--- SOURCE DATA Enclosed Below ---

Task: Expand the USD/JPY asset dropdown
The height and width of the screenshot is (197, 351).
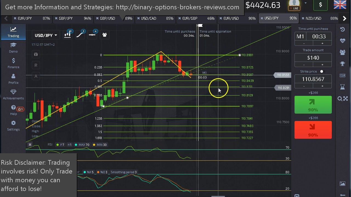Action: tap(46, 35)
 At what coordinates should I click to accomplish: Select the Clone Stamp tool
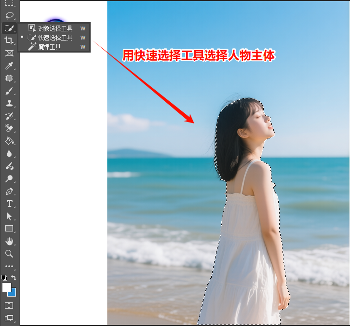[x=9, y=103]
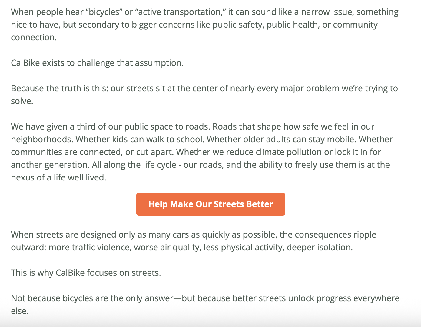Click the words "nexus of a life well lived"

point(58,177)
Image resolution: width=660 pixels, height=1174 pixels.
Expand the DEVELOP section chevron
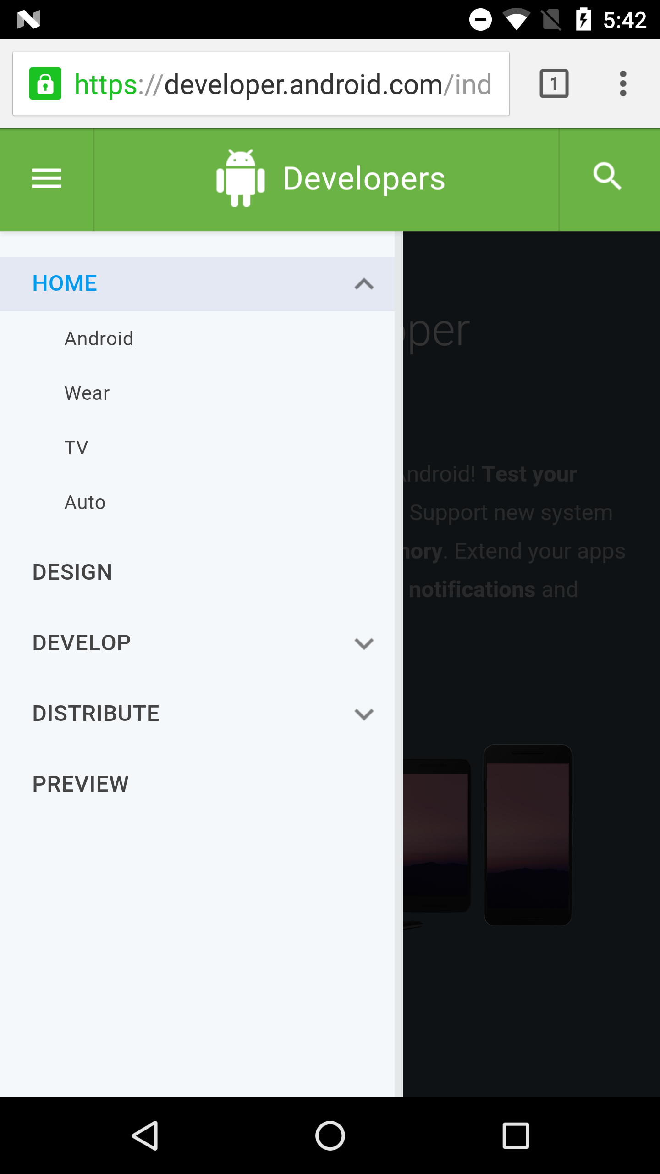(364, 643)
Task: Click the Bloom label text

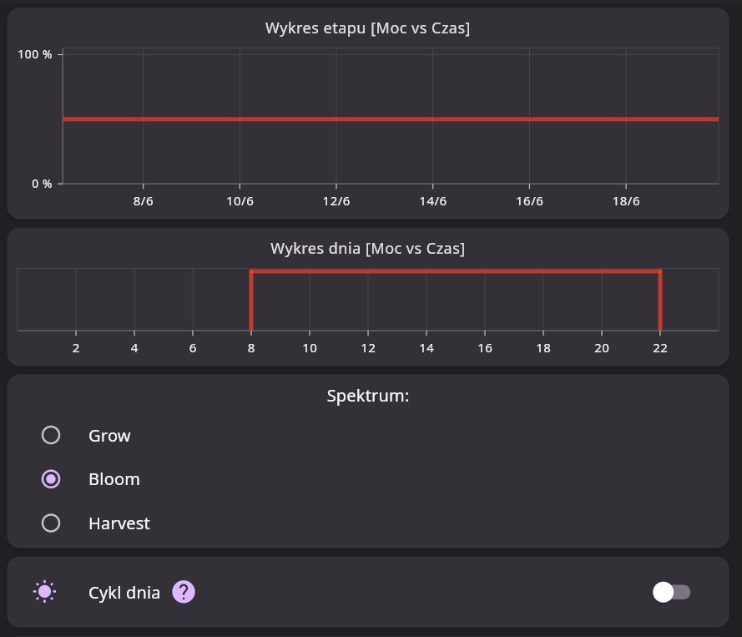Action: click(x=114, y=479)
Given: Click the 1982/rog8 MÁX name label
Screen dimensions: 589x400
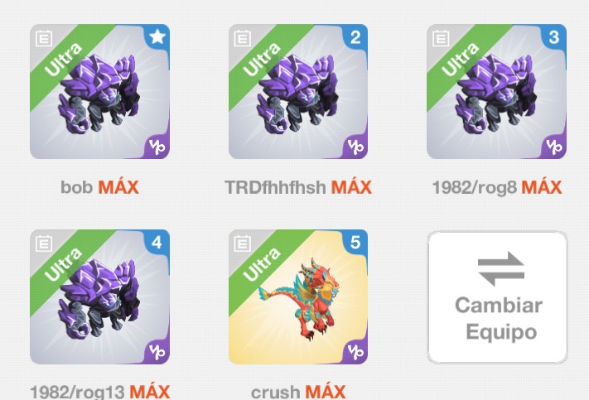Looking at the screenshot, I should point(497,187).
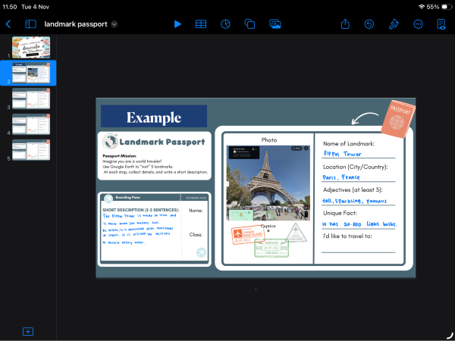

--- End of Enclosed SOURCE DATA ---

### REQUIRED WORK
Leaving out the pictures, repeat the data above exactly.

### FINISHED TASK
Task: Expand the USD/JPY asset dropdown
The height and width of the screenshot is (197, 351).
Action: tap(46, 35)
 At what coordinates should I click to accomplish: Select the Clone Stamp tool
[x=9, y=103]
Click the words "nexus of a life well lived"

point(58,177)
Image resolution: width=660 pixels, height=1174 pixels.
Expand the DEVELOP section chevron
(364, 643)
Task: Click the Bloom label text

Action: click(x=114, y=479)
Given: Click the 1982/rog8 MÁX name label
Screen dimensions: 589x400
Looking at the screenshot, I should point(497,187).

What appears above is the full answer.